● Your instructions
Omit the pictures. Transcribe exactly the lines below, from the one with "Where should I" up to and including the last.
BEGIN Input
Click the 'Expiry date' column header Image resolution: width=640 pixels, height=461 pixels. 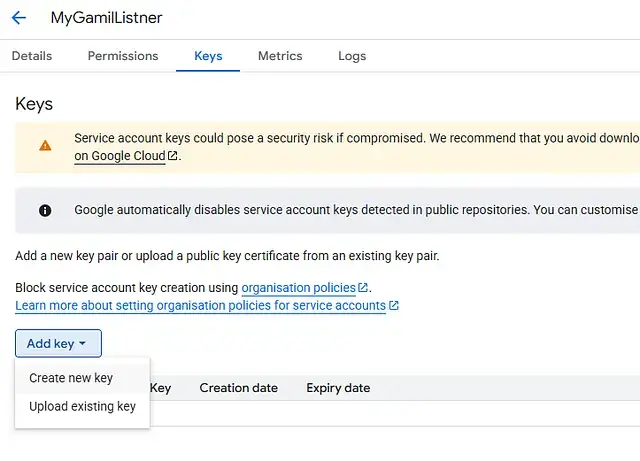[x=338, y=388]
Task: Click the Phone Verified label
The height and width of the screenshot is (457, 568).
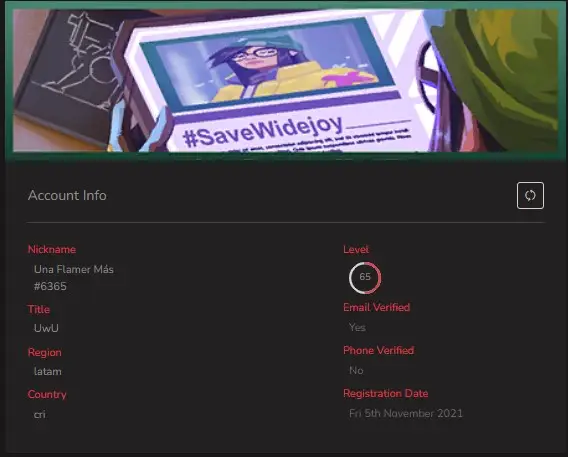Action: click(x=379, y=351)
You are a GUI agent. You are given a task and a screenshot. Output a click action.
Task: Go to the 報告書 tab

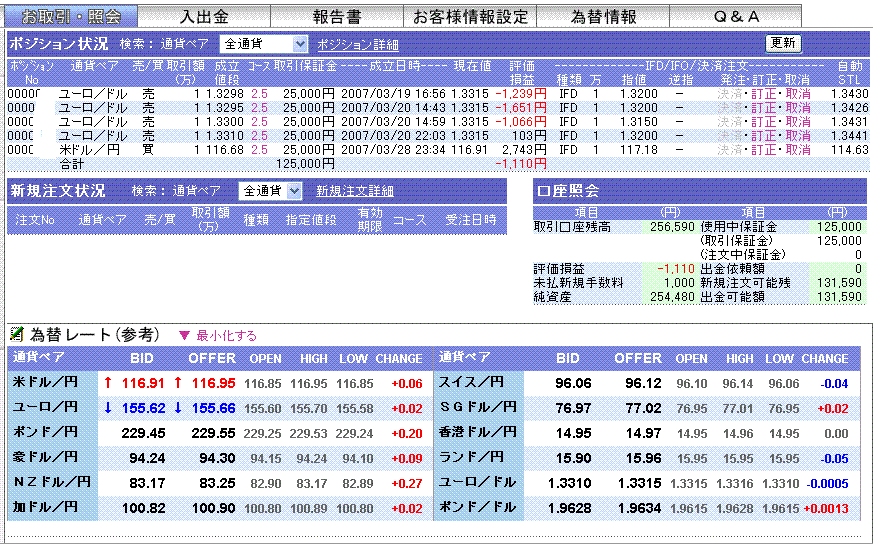point(337,17)
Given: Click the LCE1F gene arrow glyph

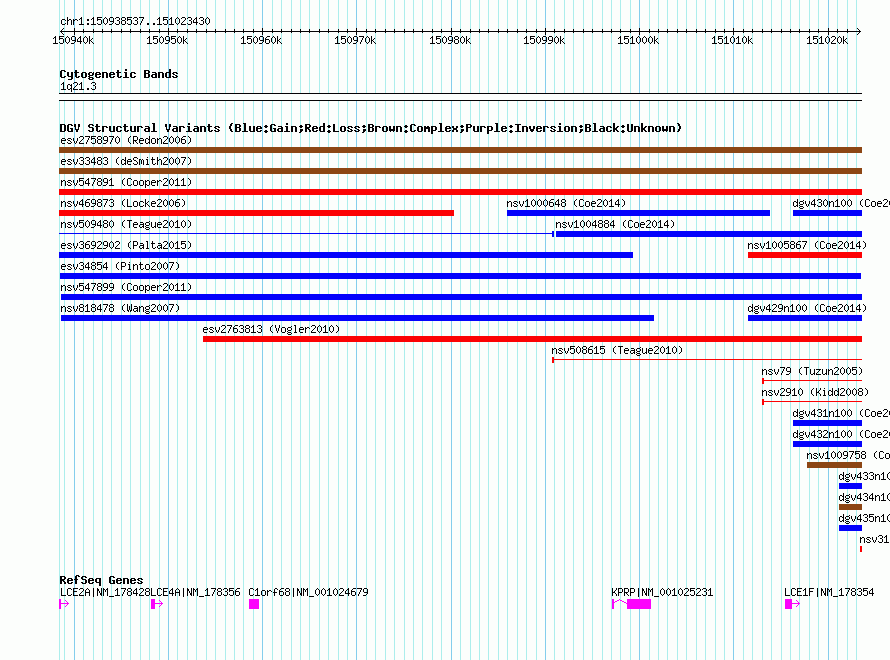Looking at the screenshot, I should click(x=792, y=604).
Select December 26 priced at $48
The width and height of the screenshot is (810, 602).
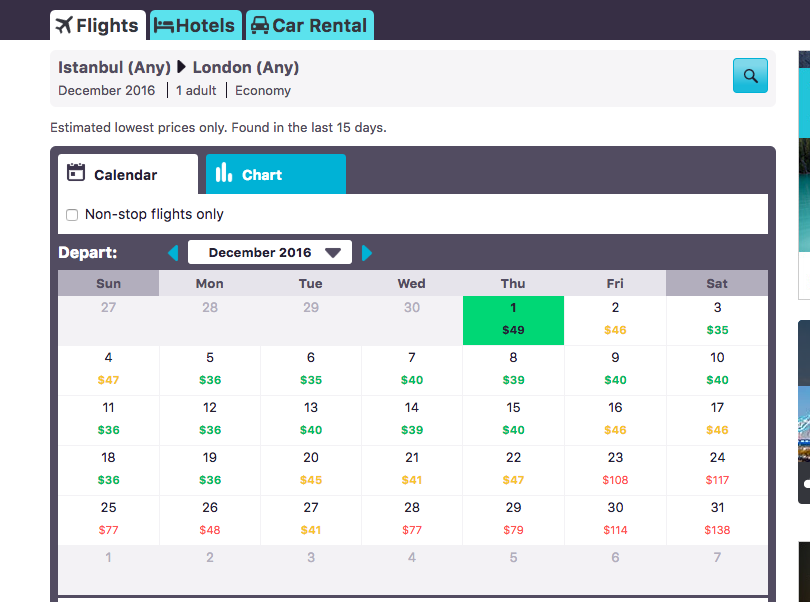[x=210, y=519]
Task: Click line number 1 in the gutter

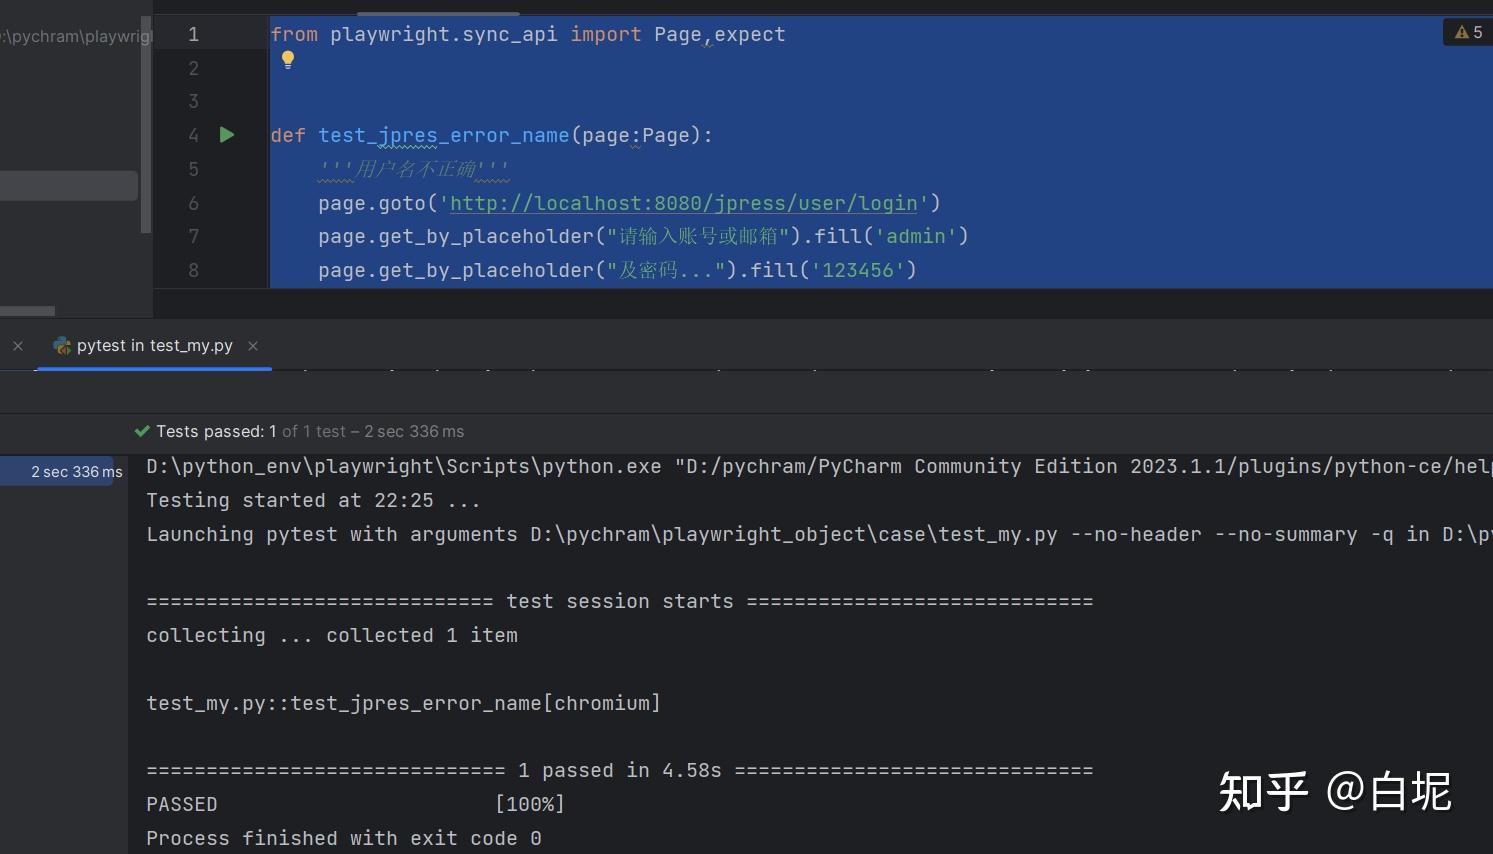Action: [x=193, y=34]
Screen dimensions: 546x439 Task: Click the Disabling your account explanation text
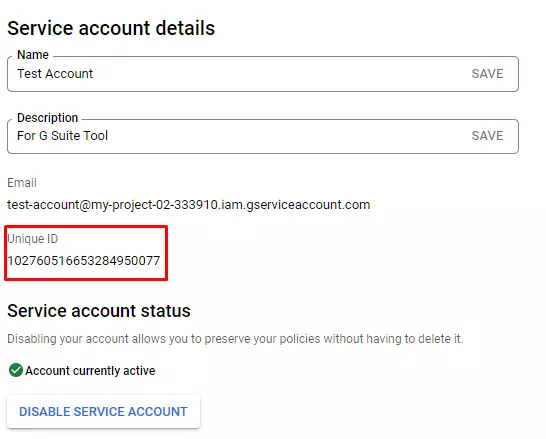235,338
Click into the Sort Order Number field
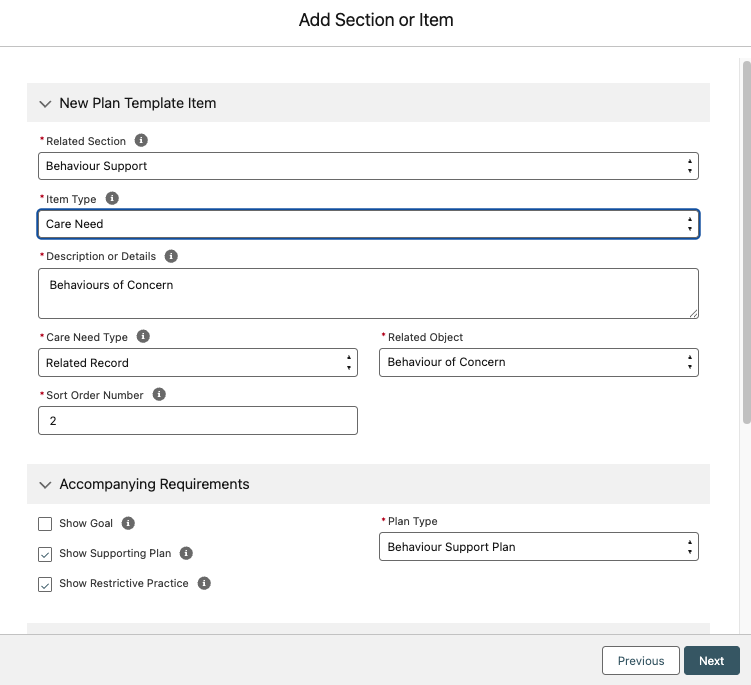The image size is (751, 685). [197, 421]
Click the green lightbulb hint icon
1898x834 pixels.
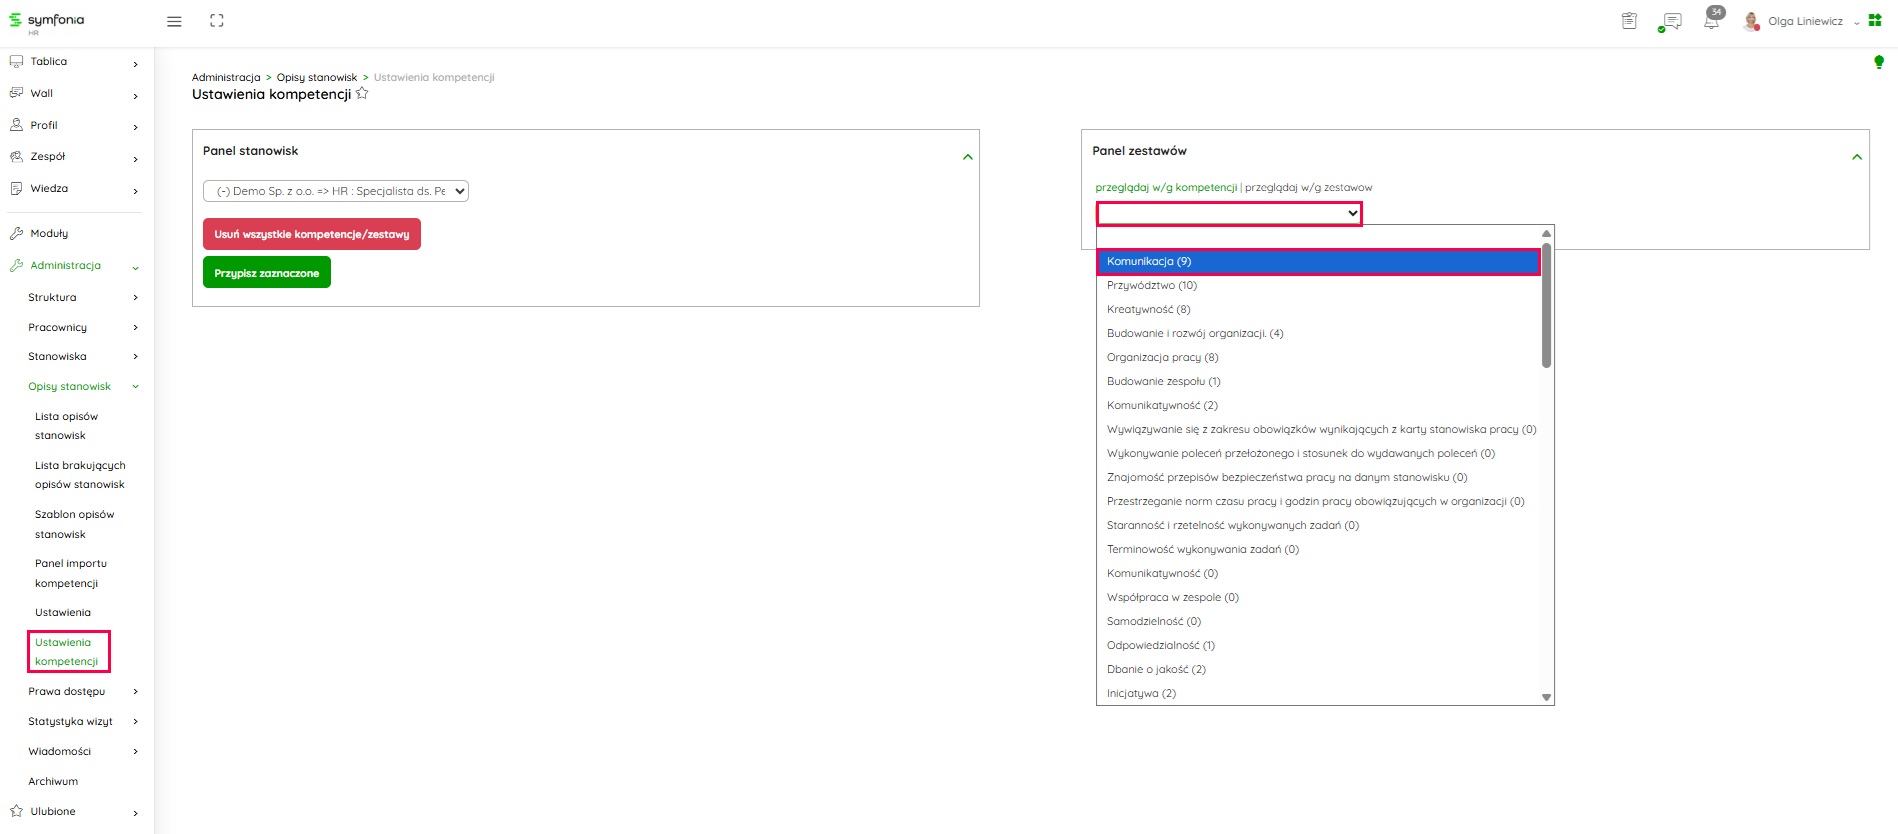(1878, 62)
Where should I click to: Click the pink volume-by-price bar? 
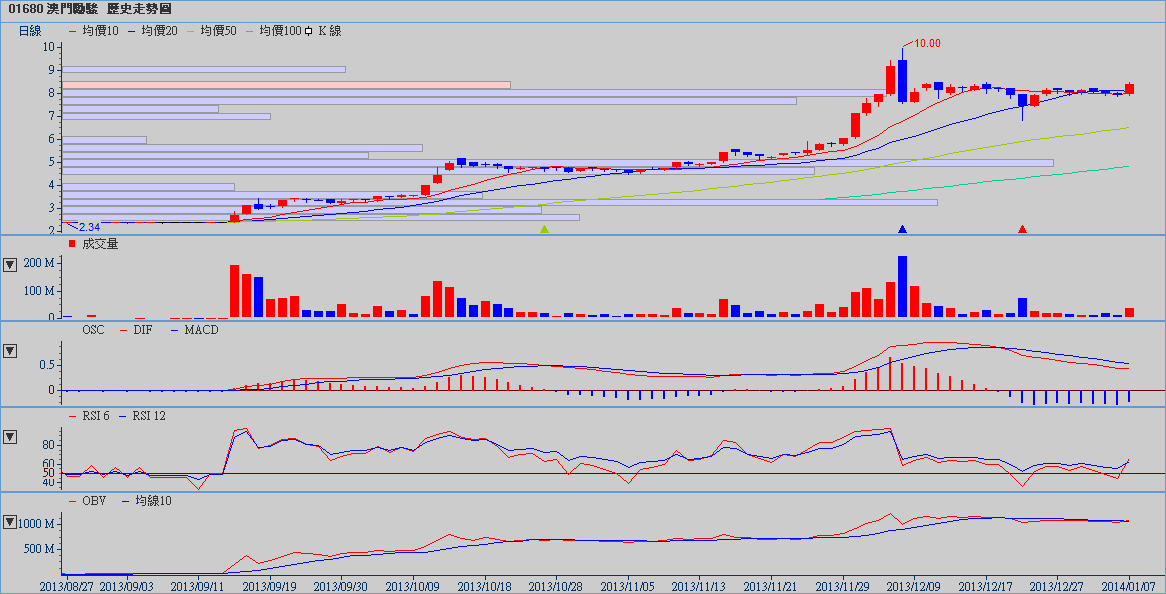pos(286,85)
END Input
● Reply
Where should I click to: Click the pink volume-by-price bar? 
pos(286,85)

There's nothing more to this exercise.